South Africa, the continent’s most industrialized economy, is grappling with a major energy shortfall as roughly 49% of its oil-refining capacity remains shut.
Once a stronger player in the regional refining landscape, the country has seen its capacity halved over the past five years, a decline fueled by chronic underinvestment and a series of operational setbacks.
The impact is now being felt at the pump and across key sectors, as South Africa increasingly leans on foreign imports to keep the economy running.
According to Transnet SOC Ltd., the state-owned logistics company, imports are now required to cover more than 60% of the country’s fuel needs.
Figures from energy consultancy CITAC show that in the first quarter of 2025 alone, South Africa imported 4.2 million tons of refined petroleum products.
Annual imports are projected to reach around 15.5 million tons—nearly double Kenya’s estimated 8.9 million tons and more than double Nigeria’s 6.4 million tons.
This rising dependency follows the prolonged closure of several key facilities. The Sapref refinery in Durban, South Africa’s largest, remains out of operation.
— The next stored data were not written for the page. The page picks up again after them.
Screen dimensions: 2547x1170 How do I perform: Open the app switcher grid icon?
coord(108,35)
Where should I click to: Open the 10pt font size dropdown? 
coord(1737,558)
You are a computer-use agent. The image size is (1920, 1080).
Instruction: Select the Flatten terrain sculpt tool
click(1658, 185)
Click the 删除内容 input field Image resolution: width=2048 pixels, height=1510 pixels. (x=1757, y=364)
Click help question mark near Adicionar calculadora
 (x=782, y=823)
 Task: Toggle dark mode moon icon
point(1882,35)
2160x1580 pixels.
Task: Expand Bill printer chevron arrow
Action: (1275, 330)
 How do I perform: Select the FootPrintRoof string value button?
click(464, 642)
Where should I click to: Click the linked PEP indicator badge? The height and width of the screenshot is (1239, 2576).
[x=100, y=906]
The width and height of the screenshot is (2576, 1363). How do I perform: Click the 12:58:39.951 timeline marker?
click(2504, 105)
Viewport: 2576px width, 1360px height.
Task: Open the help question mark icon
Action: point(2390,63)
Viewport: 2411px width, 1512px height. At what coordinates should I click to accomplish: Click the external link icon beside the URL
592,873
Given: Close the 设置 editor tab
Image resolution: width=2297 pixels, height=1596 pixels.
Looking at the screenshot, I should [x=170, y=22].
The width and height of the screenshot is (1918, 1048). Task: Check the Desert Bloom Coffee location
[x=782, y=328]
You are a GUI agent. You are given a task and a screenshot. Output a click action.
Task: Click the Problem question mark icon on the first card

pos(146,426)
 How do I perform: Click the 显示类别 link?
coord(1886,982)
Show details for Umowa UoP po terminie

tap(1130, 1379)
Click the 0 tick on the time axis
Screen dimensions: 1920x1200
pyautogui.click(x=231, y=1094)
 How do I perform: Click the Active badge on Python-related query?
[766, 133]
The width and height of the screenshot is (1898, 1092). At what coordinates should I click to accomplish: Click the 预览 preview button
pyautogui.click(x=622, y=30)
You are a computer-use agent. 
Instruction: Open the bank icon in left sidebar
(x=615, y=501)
Owned by the Central Energy Fund (CEF), Sapref once processed 180,000 barrels per day.
Engen’s refinery in Durban, now controlled by Vitol, is also shut, removing another 120,000 barrels per day from national output.
The disruption doesn’t stop there. Sasol’s Natref refinery, which typically contributes 108,000 barrels per day, is offline due to an outage.
PetroSA’s gas-to-liquids plant, also under the CEF, has gone dark, taking another 45,000 barrels per day offline. Only two refineries remain functional.
Sasol’s Secunda plant, which converts coal and gas into 150,000 barrels of fuel per day, and Glencore’s Astron refinery in Cape Town, producing 100,000 barrels daily.
Together, they supply less than half of the country’s previous refining output.
The South African government has taken initial steps to restore domestic production.
In 2023, it acquired the dormant Sapref facility from Shell Plc and BP Plc, a move aimed at reviving local refining capability. But for now, the gap is being filled by international traders.
Swiss commodities firm Gunvor was among the companies shortlisted in April to acquire Shell’s retail fuel network in the country, according to people familiar with the discussions.
With local output stalled and energy imports climbing, South Africa’s refining challenges are quickly becoming a test of energy security and policy execution in one of Africa’s most crucial markets.